AI技術で下水道管の高画質管口カメラ画像の劣化判定を自動化 下水道管内の調査業務を効率化するシステム開発に向けた共同研究を開始
株式会社 Rist(本社:京都市下京区、代表取締役社長:長野 慶、以下 Rist)は、AI 技術で下水道管の劣化判定を自動化し、下水道管内の調査業務を効率化するシステム(以下:本システム)の有効性を検証する共同研究を開始いたします。

現状の課題
全国の下水道事業では、これまでの下水道の普及に伴い、管路施設の整備を進められています。
今後、標準耐用年数を迎える下水道管がますます増えていくことが見込まれている中、より効率的かつ迅速に下水道管の状態を把握し、対策優先度(緊急度)に基づいて老朽化対策を行っていく必要があります。
京都市上下水道局の取組について
京都市上下水道局では、地上からマンホール内に高画質管口カメラを投入し、下水道管内を撮影する「管口カメラ調査」を活用した管内調査の効率化について調査研究をしています。この研究では、撮影した画像データに写る下水道管の壁面の破損やクラック、腐食のランク等をもとに、下水道管の劣化判定手法を検討しています。

画像データの劣化判定においては、一定の判定基準に基づき評価しているものの、人的な判定作業が必要になるため、判定者が代わることで評価結果にばらつきが生じる可能性があります。また、劣化判定の精度を維持するために一定の作業時間が必要なため、1日に判定できる件数は限られており、時間の効率化を図ることが難しい点も課題となっています。

● **設問一覧**
1. 次の(a)〜(c)が本文抜粋の内容と一致するかどうかを、それぞれ「はい」か「いいえ」で答えてください。判断の決め手となる本文の語句も、そのまま引用してください。
(a) 京都市上下水道局は、管口カメラ調査を活用した管内調査の効率化について調査研究をしている。
(b) 株式会社 Rist の本社は大阪市にある。
(c) 画像データの劣化判定は、人的な判定作業を必要としない。
2. 本文抜粋によると、1日に判定できる件数が限られているのはなぜですか。
3. 本文抜粋のうち、「京都市上下水道局の取組について」で始まり「化判定手法を検討しています。」で終わる部分を、一字も変えずにそのまま写してください。
回答の根拠には本文抜粋だけを用いてください。

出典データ
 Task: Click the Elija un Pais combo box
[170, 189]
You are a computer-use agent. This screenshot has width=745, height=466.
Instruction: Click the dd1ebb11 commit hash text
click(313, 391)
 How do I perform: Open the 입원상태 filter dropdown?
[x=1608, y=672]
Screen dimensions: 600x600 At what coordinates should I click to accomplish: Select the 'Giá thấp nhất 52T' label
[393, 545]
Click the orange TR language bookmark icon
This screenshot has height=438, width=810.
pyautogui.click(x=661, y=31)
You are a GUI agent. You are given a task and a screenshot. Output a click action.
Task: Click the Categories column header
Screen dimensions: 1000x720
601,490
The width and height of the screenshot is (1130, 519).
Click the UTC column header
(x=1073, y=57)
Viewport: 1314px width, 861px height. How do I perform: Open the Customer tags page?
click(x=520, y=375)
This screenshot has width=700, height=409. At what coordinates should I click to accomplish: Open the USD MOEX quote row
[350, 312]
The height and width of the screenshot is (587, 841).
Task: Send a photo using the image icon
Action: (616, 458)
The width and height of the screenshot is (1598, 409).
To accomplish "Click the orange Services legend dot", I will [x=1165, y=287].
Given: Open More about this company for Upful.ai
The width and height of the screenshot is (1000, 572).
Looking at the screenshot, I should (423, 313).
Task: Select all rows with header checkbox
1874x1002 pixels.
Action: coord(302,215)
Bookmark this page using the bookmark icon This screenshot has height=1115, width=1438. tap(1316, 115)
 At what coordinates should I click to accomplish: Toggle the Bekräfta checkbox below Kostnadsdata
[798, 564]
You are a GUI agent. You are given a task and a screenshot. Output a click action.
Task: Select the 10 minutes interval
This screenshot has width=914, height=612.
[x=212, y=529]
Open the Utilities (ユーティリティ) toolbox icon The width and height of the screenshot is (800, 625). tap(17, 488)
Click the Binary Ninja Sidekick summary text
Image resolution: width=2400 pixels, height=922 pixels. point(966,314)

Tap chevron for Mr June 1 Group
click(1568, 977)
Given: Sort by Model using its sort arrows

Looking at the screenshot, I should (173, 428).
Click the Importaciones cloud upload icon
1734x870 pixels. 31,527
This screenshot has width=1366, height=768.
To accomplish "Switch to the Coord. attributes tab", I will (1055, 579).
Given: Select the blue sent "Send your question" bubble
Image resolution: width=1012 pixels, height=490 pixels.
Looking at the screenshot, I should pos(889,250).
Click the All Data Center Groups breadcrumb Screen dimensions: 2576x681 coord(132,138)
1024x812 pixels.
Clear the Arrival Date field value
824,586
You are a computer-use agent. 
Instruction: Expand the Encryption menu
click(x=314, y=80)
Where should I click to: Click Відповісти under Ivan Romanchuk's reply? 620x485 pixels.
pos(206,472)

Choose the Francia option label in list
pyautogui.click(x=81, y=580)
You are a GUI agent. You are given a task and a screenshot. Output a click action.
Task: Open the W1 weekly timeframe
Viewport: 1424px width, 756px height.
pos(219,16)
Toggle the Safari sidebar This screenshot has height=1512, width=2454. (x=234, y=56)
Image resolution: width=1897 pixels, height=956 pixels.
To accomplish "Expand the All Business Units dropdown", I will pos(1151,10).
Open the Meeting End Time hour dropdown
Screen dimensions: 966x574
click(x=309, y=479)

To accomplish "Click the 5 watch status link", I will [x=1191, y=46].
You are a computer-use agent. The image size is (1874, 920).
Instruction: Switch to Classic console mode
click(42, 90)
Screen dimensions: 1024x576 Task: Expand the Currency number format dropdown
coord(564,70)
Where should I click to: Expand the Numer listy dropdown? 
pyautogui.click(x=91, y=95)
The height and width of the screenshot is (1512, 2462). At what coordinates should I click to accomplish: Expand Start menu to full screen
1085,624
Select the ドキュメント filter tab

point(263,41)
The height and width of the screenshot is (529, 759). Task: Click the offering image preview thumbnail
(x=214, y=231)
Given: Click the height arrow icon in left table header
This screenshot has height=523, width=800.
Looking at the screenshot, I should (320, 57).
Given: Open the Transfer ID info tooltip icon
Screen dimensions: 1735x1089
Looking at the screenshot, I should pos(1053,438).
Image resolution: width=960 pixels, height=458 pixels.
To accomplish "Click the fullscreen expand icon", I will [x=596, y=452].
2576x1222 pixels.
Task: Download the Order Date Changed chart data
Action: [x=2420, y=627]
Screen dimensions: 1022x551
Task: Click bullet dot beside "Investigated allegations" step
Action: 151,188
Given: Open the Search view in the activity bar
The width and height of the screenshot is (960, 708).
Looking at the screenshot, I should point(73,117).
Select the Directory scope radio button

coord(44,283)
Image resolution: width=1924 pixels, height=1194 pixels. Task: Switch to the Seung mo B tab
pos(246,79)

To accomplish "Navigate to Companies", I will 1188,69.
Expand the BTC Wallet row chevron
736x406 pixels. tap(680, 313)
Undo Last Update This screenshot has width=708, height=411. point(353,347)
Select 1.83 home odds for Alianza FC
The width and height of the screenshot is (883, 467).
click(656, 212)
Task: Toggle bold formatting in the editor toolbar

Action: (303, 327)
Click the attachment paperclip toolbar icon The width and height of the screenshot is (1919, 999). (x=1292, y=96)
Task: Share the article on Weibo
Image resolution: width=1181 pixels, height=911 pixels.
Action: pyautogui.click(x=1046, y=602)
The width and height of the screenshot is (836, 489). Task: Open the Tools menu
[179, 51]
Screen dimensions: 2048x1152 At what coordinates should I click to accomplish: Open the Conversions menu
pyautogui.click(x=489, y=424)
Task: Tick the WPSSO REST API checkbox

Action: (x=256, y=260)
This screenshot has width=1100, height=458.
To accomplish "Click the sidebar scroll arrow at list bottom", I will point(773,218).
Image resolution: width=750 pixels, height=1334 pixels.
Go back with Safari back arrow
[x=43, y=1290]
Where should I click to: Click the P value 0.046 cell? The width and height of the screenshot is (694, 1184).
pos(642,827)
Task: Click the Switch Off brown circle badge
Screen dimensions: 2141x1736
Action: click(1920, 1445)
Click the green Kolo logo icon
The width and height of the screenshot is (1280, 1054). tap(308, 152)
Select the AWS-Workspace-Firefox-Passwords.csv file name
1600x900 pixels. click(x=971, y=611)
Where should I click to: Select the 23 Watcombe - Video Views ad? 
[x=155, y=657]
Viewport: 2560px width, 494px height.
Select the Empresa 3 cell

● **解答一覧**
1.
(a) はい。「管口カメラ調査」を活用した管内調査の効率化について調査研究をしています
(b) いいえ。本社:京都市下京区
(c) いいえ。人的な判定作業が必要になるため

2. 劣化判定の精度を維持するために、一定の作業時間が必要だからです。

3.
京都市上下水道局の取組について
京都市上下水道局では、地上からマンホール内に高画質管口カメラを投入し、下水道管内を撮影する「管口カメラ調査」を活用した管内調査の効率化について調査研究をしています。この研究では、撮影した画像データに写る下水道管の壁面の破損やクラック、腐食のランク等をもとに、下水道管の劣化判定手法を検討しています。